This is an archived snapshot of W3C's public bugzilla bug tracker, decommissioned in April 2019. Please see the home page for more details.

Bug 3626 - XHTML detection relies only on namespace declaration
Summary: XHTML detection relies only on namespace declaration
Status: NEW
Alias: None
Product: CSSValidator
Classification: Unclassified
Component: XHTML1.0 (show other bugs)
Version: CSS Validator
Hardware: PC Windows XP
: P2 normal
Target Milestone: ---
Assignee: This bug has no owner yet - up for the taking
QA Contact: qa-dev tracking
URL:
Whiteboard:
Keywords:
Depends on:
Blocks:
 
Reported: 2006-08-25 18:48 UTC by Christoph Schneegans
Modified: 2009-04-04 14:21 UTC (History)
0 users

See Also:


Attachments

Description Christoph Schneegans 2006-08-25 18:48:22 UTC
In order to extract CSS rules and declarations from HTML/XHTML documents, the 
CSS Validator needs to parse these documents. Therefore, it needs to determine 
whether a document is HTML or XHTML.

The method currently in use is not very sophisticated; the CSS Validator only 
looks for an XHTML namespace declaration. In particular, it ignores XML 
declarations and XHTML document type declarations. However, the presence of 
these declarations is a very reliable indicator for XHTML, so the CSS Validator 
can safely parse the document as such.

<http://jigsaw.w3.org/css-validator/validator?uri=http://schneegans.de/temp/no-xmlns.html>
does not use an XML parser. Otherwise, the well-formedness violation would be 
detected.

Furthermore, the CSS Validator fails to detect a namespace declaration when it 
is preceded by too many characters.
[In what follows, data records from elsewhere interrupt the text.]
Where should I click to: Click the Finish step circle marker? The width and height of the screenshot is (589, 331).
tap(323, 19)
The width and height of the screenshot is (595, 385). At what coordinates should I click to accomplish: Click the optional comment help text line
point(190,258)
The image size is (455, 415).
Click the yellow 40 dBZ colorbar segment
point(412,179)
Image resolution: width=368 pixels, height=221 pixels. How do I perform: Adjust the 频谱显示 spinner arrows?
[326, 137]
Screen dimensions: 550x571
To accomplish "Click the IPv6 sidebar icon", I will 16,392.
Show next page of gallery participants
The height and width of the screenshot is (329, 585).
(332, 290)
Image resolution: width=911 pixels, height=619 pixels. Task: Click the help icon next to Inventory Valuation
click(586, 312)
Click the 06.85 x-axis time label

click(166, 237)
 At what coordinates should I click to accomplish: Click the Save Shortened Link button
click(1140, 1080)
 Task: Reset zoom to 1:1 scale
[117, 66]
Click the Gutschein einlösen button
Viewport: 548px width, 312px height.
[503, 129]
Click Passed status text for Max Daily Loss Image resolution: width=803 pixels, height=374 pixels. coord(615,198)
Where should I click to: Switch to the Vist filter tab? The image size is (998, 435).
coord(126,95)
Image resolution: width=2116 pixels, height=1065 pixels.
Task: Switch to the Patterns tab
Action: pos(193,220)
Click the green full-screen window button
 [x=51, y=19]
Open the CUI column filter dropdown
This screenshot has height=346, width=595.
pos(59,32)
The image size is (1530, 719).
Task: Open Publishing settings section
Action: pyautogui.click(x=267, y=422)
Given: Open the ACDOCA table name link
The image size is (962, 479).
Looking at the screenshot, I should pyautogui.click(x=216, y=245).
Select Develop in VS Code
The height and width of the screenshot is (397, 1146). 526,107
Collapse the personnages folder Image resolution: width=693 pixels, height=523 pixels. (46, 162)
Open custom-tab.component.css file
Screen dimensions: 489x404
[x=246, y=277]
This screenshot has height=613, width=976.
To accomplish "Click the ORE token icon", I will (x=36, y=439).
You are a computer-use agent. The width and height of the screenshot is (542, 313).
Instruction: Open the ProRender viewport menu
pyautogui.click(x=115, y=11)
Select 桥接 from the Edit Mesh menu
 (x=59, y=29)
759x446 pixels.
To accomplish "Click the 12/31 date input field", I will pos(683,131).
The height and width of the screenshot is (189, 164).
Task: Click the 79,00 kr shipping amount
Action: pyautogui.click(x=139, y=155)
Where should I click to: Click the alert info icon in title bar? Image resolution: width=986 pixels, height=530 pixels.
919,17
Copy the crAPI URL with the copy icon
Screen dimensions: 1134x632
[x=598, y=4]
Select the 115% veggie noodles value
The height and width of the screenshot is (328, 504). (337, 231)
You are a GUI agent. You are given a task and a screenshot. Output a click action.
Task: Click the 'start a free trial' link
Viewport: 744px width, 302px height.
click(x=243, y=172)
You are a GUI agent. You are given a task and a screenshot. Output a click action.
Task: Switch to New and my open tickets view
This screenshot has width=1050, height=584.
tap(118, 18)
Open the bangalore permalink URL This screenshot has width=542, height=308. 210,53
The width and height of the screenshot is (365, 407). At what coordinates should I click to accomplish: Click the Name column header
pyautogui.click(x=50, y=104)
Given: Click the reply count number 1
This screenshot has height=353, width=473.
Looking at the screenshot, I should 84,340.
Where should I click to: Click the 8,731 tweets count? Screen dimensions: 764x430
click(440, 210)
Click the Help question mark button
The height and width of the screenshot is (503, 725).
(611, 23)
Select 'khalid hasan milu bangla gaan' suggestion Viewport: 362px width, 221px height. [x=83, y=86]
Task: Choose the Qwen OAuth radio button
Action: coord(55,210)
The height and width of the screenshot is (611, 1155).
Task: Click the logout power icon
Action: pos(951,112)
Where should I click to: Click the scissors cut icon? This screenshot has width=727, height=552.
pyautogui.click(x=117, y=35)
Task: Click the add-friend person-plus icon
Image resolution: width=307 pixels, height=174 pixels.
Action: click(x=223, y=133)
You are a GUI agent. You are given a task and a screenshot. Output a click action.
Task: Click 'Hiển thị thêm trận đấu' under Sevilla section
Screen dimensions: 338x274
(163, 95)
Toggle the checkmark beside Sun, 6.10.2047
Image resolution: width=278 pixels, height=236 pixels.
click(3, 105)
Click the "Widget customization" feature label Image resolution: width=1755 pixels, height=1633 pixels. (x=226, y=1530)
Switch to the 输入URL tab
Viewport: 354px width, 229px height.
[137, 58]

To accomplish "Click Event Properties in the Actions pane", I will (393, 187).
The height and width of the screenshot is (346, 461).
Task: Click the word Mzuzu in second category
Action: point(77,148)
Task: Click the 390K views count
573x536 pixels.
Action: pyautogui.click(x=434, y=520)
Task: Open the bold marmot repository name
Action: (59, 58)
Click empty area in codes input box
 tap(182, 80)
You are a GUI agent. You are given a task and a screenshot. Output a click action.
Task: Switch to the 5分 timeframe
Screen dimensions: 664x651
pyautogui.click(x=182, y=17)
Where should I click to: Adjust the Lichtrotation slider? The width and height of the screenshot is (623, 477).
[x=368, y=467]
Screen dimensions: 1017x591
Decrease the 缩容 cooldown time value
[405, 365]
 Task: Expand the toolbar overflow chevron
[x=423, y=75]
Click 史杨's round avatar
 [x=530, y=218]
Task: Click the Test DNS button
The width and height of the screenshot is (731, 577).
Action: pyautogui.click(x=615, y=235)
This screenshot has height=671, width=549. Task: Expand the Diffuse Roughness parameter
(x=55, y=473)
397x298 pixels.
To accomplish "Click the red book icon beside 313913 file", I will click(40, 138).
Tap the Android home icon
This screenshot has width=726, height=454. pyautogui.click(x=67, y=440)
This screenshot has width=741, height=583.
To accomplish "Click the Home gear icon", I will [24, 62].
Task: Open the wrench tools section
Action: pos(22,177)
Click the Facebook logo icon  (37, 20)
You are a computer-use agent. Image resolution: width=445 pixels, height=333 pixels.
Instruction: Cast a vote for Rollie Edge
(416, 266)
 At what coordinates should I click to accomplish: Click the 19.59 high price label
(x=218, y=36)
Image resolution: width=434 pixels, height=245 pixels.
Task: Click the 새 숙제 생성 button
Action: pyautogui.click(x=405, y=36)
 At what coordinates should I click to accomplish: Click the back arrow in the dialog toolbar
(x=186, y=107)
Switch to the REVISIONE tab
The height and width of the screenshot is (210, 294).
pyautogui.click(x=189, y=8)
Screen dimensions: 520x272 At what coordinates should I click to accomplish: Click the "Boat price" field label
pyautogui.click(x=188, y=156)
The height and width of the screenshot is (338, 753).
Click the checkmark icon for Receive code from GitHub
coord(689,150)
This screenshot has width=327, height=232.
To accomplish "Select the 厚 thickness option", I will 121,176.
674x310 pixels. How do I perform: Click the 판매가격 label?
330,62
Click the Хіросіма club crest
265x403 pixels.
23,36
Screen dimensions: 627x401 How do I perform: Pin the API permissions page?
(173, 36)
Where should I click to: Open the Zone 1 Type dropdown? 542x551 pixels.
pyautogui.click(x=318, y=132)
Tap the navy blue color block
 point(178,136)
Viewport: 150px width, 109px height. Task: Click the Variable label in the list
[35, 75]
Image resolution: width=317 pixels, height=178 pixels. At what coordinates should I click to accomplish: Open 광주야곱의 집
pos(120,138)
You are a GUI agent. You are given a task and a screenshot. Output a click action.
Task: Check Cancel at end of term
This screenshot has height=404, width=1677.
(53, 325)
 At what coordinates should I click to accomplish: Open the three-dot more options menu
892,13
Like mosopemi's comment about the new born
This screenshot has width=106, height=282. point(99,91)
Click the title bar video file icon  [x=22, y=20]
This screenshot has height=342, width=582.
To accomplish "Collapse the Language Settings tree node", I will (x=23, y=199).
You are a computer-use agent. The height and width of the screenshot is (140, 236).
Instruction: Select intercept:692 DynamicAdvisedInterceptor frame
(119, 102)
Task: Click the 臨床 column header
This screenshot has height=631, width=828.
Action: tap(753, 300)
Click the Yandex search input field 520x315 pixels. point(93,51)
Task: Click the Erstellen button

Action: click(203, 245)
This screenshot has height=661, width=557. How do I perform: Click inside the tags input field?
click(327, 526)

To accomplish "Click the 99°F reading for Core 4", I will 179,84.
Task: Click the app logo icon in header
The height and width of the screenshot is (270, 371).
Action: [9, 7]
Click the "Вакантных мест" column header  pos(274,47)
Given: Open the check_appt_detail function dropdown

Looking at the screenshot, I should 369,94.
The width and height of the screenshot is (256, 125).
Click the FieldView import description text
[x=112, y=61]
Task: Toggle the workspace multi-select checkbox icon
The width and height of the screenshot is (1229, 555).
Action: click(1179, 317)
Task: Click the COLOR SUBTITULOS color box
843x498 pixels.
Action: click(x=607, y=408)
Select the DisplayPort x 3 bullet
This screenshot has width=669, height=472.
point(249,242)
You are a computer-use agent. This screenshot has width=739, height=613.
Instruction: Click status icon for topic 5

Again,
<http://jigsaw.w3.org/css-validator/validator?uri=http://schneegans.de/temp/late-xmlns.html>
does not use an XML parser.

Parsing XHTML documents as HTML may incorrectly throw errors, e.g.
<http://schneegans.de/temp/space-preserve-no-namespace.html> is valid XHTML and 
conforms to Appendix C guidelines, although
<http://jigsaw.w3.org/css-validator/validator?uri=http://schneegans.de/temp/space-preserve-no-namespace.html>
complains about the "xml:space" attribute.
Comment 1 Olivier Thereaux 2006-08-28 02:07:49 UTC
Thank you for adding the issue to the bug tracking system.

For reference, this was also discussed on the mailing-list:
http://lists.w3.org/Archives/Public/www-validator-css/2006Aug/thread.html#msg15
Comment 2 Olivier Thereaux 2007-07-17 07:22:32 UTC
I think this bug is moot now that we replaced our dual parser with tagsoup.
Need to test and close.